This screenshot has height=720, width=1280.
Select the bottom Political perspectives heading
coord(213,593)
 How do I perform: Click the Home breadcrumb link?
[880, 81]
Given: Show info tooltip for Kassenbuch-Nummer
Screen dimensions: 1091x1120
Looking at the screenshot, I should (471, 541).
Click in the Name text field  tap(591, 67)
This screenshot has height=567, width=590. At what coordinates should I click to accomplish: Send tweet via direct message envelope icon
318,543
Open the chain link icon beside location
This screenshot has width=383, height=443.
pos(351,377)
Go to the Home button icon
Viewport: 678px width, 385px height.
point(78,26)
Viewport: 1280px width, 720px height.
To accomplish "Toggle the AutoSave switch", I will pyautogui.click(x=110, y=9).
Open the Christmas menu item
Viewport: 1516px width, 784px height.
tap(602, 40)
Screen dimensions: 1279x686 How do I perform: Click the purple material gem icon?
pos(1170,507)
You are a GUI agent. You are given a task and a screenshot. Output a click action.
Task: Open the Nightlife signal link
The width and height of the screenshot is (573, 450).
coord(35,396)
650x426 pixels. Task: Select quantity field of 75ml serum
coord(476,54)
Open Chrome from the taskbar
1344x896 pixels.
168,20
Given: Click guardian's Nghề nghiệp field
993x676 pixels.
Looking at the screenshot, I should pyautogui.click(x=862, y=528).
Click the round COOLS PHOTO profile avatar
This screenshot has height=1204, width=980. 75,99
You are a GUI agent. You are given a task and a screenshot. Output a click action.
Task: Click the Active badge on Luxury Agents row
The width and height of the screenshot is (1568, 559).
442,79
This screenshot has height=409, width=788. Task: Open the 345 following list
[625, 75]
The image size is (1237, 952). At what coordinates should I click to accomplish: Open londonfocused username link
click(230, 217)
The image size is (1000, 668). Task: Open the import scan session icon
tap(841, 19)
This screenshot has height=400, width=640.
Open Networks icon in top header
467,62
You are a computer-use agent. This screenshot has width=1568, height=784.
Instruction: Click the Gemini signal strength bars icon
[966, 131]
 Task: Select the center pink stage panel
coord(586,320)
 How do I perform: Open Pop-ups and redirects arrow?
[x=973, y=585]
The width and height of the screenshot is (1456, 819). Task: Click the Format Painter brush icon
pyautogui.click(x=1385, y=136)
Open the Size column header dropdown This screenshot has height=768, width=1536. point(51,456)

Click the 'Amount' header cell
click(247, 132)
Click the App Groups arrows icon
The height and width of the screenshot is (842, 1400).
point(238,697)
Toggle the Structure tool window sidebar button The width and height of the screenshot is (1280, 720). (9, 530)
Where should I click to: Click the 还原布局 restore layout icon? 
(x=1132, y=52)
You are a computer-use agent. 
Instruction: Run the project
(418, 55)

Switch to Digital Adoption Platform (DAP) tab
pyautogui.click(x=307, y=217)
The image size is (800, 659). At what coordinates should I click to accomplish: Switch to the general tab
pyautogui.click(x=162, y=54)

..............................

Output every line of the listing above as a Markdown table with the columns Number and Record line, leaving out blank lines.

> _Solution for this problem_:
| Number | Record line |
|---|---|
| 1 | This screenshot has height=720, width=1280. |
| 2 | Select the bottom Political perspectives heading |
| 3 | coord(213,593) |
| 4 |  How do I perform: Click the Home breadcrumb link? |
| 5 | [880, 81] |
| 6 | Given: Show info tooltip for Kassenbuch-Nummer |
| 7 | Screen dimensions: 1091x1120 |
| 8 | Looking at the screenshot, I should (471, 541). |
| 9 | Click in the Name text field  tap(591, 67) |
| 10 | This screenshot has height=567, width=590. At what coordinates should I click to accomplish: Send tweet via direct message envelope icon |
| 11 | 318,543 |
| 12 | Open the chain link icon beside location |
| 13 | This screenshot has width=383, height=443. |
| 14 | pos(351,377) |
| 15 | Go to the Home button icon |
| 16 | Viewport: 678px width, 385px height. |
| 17 | point(78,26) |
| 18 | Viewport: 1280px width, 720px height. |
| 19 | To accomplish "Toggle the AutoSave switch", I will pyautogui.click(x=110, y=9). |
| 20 | Open the Christmas menu item |
| 21 | Viewport: 1516px width, 784px height. |
| 22 | tap(602, 40) |
| 23 | Screen dimensions: 1279x686 How do I perform: Click the purple material gem icon? |
| 24 | pos(1170,507) |
| 25 | You are a GUI agent. You are given a task and a screenshot. Output a click action. |
| 26 | Task: Open the Nightlife signal link |
| 27 | The width and height of the screenshot is (573, 450). |
| 28 | coord(35,396) |
| 29 | 650x426 pixels. Task: Select quantity field of 75ml serum |
| 30 | coord(476,54) |
| 31 | Open Chrome from the taskbar |
| 32 | 1344x896 pixels. |
| 33 | 168,20 |
| 34 | Given: Click guardian's Nghề nghiệp field |
| 35 | 993x676 pixels. |
| 36 | Looking at the screenshot, I should pyautogui.click(x=862, y=528). |
| 37 | Click the round COOLS PHOTO profile avatar |
| 38 | This screenshot has height=1204, width=980. 75,99 |
| 39 | You are a GUI agent. You are given a task and a screenshot. Output a click action. |
| 40 | Task: Click the Active badge on Luxury Agents row |
| 41 | The width and height of the screenshot is (1568, 559). |
| 42 | 442,79 |
| 43 | This screenshot has height=409, width=788. Task: Open the 345 following list |
| 44 | [625, 75] |
| 45 | The image size is (1237, 952). At what coordinates should I click to accomplish: Open londonfocused username link |
| 46 | click(230, 217) |
| 47 | The image size is (1000, 668). Task: Open the import scan session icon |
| 48 | tap(841, 19) |
| 49 | This screenshot has height=400, width=640. |
| 50 | Open Networks icon in top header |
| 51 | 467,62 |
| 52 | You are a computer-use agent. This screenshot has width=1568, height=784. |
| 53 | Instruction: Click the Gemini signal strength bars icon |
| 54 | [966, 131] |
| 55 |  Task: Select the center pink stage panel |
| 56 | coord(586,320) |
| 57 |  How do I perform: Open Pop-ups and redirects arrow? |
| 58 | [x=973, y=585] |
| 59 | The width and height of the screenshot is (1456, 819). Task: Click the Format Painter brush icon |
| 60 | pyautogui.click(x=1385, y=136) |
| 61 | Open the Size column header dropdown This screenshot has height=768, width=1536. point(51,456) |
| 62 | Click the 'Amount' header cell |
| 63 | click(247, 132) |
| 64 | Click the App Groups arrows icon |
| 65 | The height and width of the screenshot is (842, 1400). |
| 66 | point(238,697) |
| 67 | Toggle the Structure tool window sidebar button The width and height of the screenshot is (1280, 720). (9, 530) |
| 68 | Where should I click to: Click the 还原布局 restore layout icon?  |
| 69 | (x=1132, y=52) |
| 70 | You are a computer-use agent.  |
| 71 | Instruction: Run the project |
| 72 | (418, 55) |
| 73 | Switch to Digital Adoption Platform (DAP) tab |
| 74 | pyautogui.click(x=307, y=217) |
| 75 | The image size is (800, 659). At what coordinates should I click to accomplish: Switch to the general tab |
| 76 | pyautogui.click(x=162, y=54) |